I haven’t posted yet my thoughts from around Larry’s funeral earlier this month back in New Jersey, as I’ve been chronologically adding back in journal entries to the site. Needless to say, the funeral was a lot to deal with. This weekend, we are having Larry’s memorial for those who were not able to make it to New Jersey for the funeral or sitting shiva. It will be at my wonderful friend Barb’s house and I think it will be much less intense than the funeral. I can’t deny that I’m starting to have some stress about it, as this will be a lot of people who were in my and Larry’s lives on a regular basis all coming to think and remember him. These past two weeks have not been easy – Larry’s absence is entirely all-consuming. I don’t know who I am or how to be without him. And that will be first and foremost in my mind as we celebrate him this weekend.

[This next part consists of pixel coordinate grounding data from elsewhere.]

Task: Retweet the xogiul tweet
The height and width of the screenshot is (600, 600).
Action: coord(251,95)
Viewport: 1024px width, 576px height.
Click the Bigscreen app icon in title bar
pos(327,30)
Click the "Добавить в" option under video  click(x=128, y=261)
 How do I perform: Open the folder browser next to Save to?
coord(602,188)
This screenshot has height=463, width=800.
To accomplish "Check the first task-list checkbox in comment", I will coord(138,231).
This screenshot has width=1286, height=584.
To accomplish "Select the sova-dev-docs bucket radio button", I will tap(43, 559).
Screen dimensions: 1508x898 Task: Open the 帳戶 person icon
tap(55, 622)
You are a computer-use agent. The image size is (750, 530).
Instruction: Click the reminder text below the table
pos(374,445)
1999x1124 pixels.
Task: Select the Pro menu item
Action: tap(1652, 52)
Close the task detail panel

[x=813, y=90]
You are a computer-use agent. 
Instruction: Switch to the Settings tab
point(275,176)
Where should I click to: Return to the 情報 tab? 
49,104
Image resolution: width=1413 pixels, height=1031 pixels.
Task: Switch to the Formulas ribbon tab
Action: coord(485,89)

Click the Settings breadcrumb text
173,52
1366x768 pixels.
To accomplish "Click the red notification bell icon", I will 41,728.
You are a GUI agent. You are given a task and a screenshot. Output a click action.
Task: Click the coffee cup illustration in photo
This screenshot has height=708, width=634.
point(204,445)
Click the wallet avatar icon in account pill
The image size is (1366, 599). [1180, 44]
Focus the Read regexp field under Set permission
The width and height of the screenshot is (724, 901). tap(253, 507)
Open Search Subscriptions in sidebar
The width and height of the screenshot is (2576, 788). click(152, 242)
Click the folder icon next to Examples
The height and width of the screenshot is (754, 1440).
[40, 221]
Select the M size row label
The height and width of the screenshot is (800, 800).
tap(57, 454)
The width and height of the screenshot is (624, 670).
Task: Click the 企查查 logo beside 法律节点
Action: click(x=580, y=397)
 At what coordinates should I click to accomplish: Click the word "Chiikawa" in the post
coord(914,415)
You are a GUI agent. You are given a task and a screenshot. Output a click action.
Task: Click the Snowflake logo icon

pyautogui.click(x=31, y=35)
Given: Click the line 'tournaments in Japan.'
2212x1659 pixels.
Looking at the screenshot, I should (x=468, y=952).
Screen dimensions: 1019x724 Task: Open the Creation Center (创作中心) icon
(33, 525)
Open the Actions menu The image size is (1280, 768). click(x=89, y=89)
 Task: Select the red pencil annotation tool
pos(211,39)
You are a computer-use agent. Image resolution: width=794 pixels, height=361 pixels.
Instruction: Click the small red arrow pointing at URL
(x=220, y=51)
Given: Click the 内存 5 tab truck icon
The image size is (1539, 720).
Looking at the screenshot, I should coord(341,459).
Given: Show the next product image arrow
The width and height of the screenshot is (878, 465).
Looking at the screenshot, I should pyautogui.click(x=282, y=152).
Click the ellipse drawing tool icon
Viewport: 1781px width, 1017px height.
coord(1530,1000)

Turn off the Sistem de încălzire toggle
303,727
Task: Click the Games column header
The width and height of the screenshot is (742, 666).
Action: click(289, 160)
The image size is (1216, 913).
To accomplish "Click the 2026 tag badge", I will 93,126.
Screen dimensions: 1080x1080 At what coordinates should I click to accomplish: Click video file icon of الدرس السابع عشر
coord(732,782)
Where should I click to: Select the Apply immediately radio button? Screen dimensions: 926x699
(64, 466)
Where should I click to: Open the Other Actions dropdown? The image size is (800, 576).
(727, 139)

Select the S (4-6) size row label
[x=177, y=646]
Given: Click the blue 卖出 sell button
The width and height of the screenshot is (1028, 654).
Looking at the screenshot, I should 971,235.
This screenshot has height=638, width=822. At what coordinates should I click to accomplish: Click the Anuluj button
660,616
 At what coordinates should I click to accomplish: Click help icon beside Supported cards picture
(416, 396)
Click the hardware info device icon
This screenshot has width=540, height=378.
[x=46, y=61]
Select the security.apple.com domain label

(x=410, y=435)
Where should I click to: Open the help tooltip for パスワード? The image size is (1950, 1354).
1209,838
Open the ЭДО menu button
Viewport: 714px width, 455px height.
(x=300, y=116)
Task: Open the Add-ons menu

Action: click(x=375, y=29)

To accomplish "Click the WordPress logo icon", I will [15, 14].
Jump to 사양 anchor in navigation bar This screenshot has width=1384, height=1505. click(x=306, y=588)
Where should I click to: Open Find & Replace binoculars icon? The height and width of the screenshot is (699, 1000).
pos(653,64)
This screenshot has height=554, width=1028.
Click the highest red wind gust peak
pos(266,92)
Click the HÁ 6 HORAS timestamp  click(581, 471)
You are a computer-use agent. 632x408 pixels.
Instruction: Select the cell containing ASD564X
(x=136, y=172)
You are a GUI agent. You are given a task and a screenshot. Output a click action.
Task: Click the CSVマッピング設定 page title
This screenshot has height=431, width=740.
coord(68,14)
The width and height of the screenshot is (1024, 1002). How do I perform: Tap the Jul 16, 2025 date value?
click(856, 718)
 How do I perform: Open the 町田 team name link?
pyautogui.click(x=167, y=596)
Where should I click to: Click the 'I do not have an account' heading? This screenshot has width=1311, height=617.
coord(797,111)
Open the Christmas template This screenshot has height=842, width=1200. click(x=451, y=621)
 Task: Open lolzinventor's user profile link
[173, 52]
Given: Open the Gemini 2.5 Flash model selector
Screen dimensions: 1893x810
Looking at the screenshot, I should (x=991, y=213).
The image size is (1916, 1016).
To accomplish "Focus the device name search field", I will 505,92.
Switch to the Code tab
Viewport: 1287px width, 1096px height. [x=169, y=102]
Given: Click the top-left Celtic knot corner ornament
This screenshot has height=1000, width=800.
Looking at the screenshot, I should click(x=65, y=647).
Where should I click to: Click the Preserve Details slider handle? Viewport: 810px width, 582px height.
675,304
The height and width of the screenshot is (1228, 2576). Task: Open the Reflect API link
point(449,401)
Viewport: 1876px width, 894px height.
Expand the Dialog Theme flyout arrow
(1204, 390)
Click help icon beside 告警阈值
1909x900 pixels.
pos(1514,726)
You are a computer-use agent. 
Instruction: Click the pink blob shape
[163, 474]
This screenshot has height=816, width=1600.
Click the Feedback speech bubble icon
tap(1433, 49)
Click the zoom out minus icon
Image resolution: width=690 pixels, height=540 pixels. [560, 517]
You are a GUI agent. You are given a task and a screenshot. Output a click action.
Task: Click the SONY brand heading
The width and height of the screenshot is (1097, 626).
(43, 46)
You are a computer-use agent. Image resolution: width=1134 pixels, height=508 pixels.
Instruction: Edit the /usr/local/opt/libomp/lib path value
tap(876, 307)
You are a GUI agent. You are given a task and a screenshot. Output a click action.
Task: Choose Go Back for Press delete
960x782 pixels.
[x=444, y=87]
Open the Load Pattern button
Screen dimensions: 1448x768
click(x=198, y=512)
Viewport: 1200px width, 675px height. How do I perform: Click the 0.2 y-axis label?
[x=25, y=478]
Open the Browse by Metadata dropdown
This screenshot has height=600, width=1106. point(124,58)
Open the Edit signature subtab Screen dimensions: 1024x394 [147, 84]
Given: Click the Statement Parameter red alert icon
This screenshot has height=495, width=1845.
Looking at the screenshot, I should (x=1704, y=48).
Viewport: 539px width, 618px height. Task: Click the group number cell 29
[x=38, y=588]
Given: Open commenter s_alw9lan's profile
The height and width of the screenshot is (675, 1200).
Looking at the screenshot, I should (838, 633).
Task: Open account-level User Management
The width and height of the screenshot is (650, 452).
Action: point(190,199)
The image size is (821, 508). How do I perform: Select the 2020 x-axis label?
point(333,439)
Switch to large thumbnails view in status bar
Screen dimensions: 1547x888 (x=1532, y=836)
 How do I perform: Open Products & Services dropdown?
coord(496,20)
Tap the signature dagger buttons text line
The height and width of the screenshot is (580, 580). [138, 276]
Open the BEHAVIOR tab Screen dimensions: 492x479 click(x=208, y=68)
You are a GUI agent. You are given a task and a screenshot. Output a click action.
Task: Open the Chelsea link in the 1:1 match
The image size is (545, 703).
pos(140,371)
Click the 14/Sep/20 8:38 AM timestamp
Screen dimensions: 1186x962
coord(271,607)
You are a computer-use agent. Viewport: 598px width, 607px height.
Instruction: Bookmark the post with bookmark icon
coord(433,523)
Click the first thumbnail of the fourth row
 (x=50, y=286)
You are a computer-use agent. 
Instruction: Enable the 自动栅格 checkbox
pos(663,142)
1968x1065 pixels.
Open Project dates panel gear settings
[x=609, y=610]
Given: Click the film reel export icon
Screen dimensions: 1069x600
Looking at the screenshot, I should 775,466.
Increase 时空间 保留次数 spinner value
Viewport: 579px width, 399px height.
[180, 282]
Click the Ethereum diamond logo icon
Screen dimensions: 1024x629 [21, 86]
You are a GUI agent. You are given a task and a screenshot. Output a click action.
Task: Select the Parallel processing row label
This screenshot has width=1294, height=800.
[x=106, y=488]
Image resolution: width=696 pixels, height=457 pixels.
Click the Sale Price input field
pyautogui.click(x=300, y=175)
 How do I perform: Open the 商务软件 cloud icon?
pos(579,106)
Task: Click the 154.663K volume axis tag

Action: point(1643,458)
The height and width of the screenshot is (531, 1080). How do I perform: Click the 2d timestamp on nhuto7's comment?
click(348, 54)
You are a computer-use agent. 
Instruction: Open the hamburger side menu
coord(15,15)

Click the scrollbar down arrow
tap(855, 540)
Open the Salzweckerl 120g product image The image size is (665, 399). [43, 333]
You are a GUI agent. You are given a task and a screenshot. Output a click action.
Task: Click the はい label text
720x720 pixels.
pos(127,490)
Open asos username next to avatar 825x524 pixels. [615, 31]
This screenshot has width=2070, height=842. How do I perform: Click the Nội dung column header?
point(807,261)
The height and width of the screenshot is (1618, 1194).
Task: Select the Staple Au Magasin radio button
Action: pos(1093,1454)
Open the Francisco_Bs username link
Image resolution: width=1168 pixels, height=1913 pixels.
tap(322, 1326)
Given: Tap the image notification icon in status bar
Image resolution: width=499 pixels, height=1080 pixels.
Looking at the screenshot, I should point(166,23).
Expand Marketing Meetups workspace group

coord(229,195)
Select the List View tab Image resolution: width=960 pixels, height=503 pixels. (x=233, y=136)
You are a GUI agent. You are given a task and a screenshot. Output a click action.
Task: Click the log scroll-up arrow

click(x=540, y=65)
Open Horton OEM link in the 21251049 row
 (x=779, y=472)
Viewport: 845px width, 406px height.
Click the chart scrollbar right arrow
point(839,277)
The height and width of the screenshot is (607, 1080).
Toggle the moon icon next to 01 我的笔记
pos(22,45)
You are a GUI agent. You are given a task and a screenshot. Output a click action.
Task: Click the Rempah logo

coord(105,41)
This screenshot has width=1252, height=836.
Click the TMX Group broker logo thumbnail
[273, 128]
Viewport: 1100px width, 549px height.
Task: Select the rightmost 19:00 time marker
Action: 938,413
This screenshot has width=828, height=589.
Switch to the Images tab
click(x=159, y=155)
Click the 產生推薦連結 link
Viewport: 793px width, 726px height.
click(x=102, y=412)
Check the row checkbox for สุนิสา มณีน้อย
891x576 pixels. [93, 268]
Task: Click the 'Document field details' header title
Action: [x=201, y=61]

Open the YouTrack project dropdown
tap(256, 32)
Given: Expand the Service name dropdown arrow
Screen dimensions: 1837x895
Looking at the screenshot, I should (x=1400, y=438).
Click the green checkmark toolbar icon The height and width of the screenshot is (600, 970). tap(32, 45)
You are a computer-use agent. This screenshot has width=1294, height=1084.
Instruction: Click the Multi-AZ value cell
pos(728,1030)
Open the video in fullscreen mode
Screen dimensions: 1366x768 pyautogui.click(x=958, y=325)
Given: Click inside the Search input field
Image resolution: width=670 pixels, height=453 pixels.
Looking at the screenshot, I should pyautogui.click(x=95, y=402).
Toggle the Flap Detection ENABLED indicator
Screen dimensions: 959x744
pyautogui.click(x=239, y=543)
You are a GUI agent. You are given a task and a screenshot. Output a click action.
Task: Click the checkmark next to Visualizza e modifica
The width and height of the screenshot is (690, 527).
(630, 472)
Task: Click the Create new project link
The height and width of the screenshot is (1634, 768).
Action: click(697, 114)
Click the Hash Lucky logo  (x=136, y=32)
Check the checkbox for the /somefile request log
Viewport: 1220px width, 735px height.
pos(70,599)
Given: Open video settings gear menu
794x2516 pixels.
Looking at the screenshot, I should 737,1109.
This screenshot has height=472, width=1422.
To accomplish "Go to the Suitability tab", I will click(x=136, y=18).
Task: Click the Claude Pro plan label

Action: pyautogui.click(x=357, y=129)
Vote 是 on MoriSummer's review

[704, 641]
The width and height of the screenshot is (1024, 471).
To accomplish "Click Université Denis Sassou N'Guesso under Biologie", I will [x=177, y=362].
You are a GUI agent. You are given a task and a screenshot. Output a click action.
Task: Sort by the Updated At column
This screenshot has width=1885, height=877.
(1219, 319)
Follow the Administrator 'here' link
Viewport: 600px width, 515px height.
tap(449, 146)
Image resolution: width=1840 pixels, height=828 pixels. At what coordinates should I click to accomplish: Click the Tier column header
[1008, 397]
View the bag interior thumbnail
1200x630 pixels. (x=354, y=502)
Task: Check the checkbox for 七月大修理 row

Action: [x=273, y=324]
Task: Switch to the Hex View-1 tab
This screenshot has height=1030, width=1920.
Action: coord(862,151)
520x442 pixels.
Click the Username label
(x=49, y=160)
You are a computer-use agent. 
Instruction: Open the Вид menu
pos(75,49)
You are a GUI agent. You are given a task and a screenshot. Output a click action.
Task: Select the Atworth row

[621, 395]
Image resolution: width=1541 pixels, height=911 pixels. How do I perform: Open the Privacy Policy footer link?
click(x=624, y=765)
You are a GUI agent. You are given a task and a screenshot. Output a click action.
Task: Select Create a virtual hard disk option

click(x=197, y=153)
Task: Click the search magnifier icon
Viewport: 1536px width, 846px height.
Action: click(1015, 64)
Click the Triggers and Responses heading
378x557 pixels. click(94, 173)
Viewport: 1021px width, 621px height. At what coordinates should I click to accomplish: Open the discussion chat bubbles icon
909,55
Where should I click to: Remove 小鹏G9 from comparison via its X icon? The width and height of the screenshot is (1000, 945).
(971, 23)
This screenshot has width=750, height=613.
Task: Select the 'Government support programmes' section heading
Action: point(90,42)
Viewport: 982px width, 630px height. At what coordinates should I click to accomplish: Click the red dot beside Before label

I should probably relax a little though – I’m going to have so many friends around me, as well as some family. Not sure if I’m going to say anything, but if so, it obviously won’t be the same as what I said at the funeral. I’m happy that Michancy is coming into town tonight. I’m going to take tomorrow off as I think just relaxing is needed ahead of this weekend.
While futzing around this site, I found myself back in posts I made back in 2008 when Larry and I were first starting to date. I then cried when reading the post when I asked him to be my boyfriend. I can remember those moments so clearly, but it is so nice to have something written down from at the time to see how optimistic and hopeful I was. Let’s see if that kind of energy can return to me.